Hello everyone! I am just getting started in Bowhunting and have learned a lot from each one of your posts. I haven't yet purchased my first bow, I have borrowed friend's and shot at the proshops. I am looking for a left handed great starter bow that I can probably find fully dressed for $300.00 to $400.00, or even less if possible. Specs are 28.5" to 29", preferably a 60 to 70lb draw. I welcome all suggestions and am eager to get started and put down some great deer.

Two quick questions, how do you PM, and what does ttt mean?

Thanks to you all...


----------



## J.C. (Aug 20, 2004)

*Welcome*

to a fellow Louisianaian! 

To P.M. somebody click on their user name. You'll see a drop down menu. click on send Private message and go from there.

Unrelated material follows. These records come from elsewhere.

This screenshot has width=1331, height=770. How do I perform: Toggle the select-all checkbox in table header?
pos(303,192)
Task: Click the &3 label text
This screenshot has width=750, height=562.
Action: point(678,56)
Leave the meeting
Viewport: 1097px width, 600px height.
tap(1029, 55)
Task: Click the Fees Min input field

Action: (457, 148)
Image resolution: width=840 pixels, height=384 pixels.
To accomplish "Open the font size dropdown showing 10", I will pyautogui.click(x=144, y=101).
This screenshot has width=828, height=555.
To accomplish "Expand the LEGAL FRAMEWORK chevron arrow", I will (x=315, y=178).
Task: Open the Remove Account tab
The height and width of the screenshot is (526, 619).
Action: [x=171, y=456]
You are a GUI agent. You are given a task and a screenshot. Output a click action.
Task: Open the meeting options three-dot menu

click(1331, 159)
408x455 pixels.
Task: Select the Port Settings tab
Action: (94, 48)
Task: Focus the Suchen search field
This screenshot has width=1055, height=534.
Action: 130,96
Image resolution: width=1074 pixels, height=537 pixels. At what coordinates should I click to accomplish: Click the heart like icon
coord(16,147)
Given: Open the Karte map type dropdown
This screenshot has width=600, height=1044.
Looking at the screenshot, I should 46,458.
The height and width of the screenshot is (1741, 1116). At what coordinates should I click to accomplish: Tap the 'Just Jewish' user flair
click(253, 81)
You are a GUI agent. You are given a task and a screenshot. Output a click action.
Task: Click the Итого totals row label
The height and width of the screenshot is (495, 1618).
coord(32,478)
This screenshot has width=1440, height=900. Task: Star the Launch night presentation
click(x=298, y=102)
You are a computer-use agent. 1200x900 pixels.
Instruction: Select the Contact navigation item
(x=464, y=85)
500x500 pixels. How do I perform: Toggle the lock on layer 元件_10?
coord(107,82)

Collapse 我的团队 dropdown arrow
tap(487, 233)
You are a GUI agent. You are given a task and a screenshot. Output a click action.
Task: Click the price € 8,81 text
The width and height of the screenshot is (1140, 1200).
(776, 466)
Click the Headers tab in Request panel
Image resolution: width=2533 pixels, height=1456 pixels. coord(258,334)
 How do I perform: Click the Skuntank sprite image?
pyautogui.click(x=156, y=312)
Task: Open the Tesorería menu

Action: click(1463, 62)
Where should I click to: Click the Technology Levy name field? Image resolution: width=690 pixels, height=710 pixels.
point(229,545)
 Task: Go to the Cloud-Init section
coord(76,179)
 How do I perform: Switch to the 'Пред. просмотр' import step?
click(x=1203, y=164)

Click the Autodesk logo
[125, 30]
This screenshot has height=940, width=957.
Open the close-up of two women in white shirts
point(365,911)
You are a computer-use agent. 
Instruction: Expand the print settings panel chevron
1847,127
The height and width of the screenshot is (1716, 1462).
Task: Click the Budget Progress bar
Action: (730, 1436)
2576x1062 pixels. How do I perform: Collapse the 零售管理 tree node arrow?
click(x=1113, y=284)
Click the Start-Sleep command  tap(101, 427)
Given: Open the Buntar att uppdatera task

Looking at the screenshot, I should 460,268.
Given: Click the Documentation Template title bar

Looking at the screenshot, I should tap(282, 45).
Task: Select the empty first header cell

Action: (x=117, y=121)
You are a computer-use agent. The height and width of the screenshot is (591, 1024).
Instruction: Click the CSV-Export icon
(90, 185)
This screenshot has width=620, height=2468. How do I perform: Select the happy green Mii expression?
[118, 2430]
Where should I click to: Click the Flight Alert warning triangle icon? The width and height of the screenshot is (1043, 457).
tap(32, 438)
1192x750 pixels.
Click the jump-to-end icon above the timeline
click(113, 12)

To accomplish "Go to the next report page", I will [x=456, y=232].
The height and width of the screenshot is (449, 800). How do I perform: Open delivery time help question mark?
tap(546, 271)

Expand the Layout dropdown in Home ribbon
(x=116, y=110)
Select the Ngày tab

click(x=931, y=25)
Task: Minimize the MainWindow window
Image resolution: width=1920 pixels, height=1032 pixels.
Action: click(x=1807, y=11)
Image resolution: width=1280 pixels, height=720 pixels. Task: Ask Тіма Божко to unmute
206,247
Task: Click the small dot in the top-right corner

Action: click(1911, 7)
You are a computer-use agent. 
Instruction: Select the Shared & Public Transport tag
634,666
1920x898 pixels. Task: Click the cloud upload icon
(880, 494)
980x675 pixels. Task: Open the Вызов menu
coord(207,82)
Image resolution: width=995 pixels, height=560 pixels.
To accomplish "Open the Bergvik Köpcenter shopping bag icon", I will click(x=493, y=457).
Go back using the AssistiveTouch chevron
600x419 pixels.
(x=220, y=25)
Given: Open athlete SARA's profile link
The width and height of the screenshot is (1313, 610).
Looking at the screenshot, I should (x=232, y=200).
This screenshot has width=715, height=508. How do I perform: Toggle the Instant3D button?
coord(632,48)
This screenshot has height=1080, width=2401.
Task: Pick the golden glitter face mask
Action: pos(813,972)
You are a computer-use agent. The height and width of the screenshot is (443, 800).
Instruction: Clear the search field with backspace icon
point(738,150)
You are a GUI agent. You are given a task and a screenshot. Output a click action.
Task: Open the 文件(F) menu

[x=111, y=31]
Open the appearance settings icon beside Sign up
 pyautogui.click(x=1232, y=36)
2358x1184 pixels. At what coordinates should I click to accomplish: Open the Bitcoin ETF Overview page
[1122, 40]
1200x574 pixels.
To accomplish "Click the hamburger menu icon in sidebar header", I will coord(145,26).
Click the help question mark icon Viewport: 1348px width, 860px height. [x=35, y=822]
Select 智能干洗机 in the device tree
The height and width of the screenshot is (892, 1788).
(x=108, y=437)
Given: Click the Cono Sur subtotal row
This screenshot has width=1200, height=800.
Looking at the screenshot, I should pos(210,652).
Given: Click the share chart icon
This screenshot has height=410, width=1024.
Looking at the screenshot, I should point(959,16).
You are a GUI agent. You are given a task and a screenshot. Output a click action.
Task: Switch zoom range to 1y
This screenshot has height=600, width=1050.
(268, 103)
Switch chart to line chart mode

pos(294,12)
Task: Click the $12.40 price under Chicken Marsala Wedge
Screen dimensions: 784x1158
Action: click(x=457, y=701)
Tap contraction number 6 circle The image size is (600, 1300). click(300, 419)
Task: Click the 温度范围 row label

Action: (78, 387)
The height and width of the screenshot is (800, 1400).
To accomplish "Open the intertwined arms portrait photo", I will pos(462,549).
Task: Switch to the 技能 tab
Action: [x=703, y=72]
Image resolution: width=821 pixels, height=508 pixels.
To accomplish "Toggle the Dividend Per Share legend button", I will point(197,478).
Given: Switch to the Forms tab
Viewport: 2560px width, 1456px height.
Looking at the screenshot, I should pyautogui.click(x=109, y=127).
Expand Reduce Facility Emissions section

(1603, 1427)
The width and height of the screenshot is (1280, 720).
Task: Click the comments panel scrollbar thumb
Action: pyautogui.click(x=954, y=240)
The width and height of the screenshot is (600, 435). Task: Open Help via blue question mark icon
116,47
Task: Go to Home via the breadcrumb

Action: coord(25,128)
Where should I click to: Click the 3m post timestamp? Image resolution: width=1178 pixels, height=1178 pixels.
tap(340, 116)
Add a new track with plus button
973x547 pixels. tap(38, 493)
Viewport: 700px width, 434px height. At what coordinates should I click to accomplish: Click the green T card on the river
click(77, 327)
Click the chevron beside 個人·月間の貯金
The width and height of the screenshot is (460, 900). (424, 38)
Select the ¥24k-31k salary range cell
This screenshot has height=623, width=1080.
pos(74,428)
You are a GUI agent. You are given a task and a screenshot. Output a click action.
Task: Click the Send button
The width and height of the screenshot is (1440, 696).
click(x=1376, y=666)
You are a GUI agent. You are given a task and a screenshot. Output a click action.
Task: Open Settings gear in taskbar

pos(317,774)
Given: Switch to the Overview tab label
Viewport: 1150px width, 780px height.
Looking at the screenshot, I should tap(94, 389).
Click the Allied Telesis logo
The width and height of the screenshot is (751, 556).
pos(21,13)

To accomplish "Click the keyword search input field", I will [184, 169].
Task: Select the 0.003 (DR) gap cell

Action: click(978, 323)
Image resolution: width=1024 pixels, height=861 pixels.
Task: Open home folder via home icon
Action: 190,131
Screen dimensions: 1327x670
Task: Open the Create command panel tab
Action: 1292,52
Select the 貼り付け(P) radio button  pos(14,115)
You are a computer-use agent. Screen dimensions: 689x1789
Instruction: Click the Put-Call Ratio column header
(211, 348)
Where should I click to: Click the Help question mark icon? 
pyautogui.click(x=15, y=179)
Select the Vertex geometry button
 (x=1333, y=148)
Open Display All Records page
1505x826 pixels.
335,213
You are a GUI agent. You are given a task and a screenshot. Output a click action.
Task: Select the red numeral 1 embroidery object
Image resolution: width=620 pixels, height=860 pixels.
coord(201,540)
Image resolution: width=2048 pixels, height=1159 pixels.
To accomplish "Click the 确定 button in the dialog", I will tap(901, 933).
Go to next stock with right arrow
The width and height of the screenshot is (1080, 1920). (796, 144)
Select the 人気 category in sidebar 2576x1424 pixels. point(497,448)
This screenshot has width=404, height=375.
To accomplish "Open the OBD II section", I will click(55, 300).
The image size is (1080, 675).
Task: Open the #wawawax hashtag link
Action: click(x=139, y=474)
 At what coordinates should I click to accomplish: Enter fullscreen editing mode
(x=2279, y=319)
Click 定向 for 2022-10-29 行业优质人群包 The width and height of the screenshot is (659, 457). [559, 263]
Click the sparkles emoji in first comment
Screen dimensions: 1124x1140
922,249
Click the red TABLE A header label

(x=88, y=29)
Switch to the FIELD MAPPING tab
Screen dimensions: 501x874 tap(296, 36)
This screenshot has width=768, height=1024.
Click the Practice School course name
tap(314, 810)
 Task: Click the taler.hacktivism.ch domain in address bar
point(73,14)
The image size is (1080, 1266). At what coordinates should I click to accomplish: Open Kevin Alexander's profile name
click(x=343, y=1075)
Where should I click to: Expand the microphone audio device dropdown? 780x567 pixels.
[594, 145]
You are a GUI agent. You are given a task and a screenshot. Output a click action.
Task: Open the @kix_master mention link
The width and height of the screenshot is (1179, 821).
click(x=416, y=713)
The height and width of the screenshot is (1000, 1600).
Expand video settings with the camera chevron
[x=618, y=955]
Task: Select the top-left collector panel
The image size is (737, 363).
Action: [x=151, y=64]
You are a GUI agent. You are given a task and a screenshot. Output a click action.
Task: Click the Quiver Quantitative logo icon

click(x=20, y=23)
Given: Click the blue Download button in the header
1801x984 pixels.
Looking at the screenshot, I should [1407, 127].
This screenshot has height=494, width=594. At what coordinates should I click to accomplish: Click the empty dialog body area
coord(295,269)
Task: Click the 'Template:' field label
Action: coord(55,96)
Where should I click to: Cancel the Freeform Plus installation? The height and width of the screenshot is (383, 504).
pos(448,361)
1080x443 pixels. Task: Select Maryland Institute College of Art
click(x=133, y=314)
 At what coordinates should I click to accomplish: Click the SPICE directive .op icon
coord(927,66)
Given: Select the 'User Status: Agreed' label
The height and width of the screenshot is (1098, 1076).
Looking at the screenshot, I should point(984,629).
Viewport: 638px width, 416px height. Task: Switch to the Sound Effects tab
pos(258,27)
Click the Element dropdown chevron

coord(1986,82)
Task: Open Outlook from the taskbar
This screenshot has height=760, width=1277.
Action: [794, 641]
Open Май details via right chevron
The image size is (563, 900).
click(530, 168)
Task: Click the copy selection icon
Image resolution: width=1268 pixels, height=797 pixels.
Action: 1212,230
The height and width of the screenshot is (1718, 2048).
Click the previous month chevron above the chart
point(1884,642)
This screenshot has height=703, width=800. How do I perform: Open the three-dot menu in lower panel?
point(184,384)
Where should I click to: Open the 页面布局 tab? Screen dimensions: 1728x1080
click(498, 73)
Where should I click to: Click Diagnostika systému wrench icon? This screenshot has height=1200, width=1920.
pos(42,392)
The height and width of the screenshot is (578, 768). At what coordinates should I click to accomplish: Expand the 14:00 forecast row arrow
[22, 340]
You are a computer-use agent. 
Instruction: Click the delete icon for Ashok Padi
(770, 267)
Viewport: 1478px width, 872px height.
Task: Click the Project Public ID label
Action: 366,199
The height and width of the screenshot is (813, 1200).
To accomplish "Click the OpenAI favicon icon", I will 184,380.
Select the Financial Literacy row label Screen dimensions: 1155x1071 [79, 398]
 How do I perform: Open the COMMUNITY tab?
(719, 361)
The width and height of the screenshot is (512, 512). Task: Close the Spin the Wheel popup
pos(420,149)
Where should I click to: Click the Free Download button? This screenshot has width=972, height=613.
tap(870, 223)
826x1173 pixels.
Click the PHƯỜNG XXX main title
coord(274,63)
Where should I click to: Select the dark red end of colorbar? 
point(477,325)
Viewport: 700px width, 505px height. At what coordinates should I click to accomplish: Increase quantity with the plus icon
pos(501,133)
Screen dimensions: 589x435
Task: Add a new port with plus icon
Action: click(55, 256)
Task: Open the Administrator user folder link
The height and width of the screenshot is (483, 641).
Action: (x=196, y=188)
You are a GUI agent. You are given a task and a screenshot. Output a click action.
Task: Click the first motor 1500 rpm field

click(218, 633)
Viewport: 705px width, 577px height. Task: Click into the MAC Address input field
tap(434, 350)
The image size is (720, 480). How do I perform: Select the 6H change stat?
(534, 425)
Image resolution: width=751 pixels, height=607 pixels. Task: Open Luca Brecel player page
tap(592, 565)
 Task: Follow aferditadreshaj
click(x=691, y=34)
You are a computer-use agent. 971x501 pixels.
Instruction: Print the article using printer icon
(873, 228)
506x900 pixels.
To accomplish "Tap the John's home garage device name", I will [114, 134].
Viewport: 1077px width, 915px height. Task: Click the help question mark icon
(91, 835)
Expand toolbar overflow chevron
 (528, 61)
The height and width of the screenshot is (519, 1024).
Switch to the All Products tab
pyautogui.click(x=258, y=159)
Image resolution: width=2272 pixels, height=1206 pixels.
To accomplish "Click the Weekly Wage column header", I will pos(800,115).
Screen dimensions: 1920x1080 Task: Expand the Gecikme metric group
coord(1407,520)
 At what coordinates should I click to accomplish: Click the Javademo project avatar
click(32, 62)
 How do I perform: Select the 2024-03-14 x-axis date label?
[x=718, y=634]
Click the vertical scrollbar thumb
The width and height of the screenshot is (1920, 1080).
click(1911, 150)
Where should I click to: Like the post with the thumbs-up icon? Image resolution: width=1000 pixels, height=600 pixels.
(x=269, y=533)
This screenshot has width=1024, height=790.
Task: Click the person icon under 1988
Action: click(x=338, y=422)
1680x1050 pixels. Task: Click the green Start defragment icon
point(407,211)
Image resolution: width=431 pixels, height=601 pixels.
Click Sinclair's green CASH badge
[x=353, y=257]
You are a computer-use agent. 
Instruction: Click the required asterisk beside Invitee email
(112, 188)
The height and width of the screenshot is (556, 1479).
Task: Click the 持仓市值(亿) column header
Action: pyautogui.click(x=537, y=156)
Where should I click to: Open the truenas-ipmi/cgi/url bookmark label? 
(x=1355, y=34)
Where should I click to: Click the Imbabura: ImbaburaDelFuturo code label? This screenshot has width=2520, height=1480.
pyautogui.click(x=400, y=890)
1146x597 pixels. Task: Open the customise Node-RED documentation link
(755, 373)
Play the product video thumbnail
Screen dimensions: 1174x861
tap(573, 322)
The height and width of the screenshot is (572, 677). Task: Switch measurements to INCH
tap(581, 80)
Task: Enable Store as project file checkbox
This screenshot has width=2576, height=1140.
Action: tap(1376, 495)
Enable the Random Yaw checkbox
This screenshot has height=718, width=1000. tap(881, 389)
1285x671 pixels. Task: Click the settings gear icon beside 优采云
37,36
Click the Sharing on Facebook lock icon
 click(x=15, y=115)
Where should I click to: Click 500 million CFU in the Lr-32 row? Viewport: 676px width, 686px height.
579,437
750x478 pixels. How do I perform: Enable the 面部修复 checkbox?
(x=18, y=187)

ttt is short for to the top. Any time anyone posts on a thread it gets moved to the beginning of the list for that forum. Posting ttt or bump or ^ is a quick way to do that.


John


----------



## bowfisher 51 (Jan 20, 2006)

Welcome to Archery Talk, Buckhunter316........Hope you enjoy the site.....


----------



## Buckhunter316 (Feb 14, 2006)

*Thanks 41 Mag...*

I appreciate the help. It makes sense... Nice to meet you..


----------



## sdavis (Aug 22, 2005)

*welcome buckhunter*

keep your eye out in the classifieds for a lh bow good luck


----------



## Tim Roberts (Jul 13, 2002)

:welcome: to AT Buckhunter316. If you search the Classifieds I'm sure you'll find a bow to get you started. Hope you enjoy the fun here.


----------



## hawgdawg (Sep 8, 2002)

41mag and buckhunter316 where in Louisiana are yall at.


----------



## GregC (Dec 1, 2005)

*Welcome*

Welcome to AT. I got my first bow here on AT last month. A lot of great deals here.:wink:


----------



## J.C. (Aug 20, 2004)

hawgdawg said:


> 41mag and buckhunter316 where in Louisiana are yall at.


Outside of Vivian. Northwest corner of the state.


----------



## hawgdawg (Sep 8, 2002)

Know right where it is. I lived in Shreveport several years ago and have moved to Many. I do some hunting around Benton.


----------



## Buckhunter316 (Feb 14, 2006)

*Reply*

I'm in Baton Rouge. Do most of my hunting in the Spillway and a little around Gonzales.


----------



## GregC (Dec 1, 2005)

*Bows*

Hey Buckhunter316, do you ever go to Bowie's or Spillway Sportsman? Some of us go there to shoot.


----------



## Buckhunter316 (Feb 14, 2006)

*Sure*

I go to spillway sportsman about twice a month to look at all the stuff. I was looking at a used PSE Triton they had there, a Diamond setup, as well as a Bowtech, but I don't have all that much to spend right off. Where do they shoot? I've never seen the range.

I've talked to the guys a Bowie's on the phone a few times, asking advice.

Both places have some extremely smart archers... I learned just as much from them as reading..


----------



## julesj93 (Jul 6, 2005)

*Welcome To AT Bowhunter316*

Have a great time here, you've sure come to the right place to become a great Archer


----------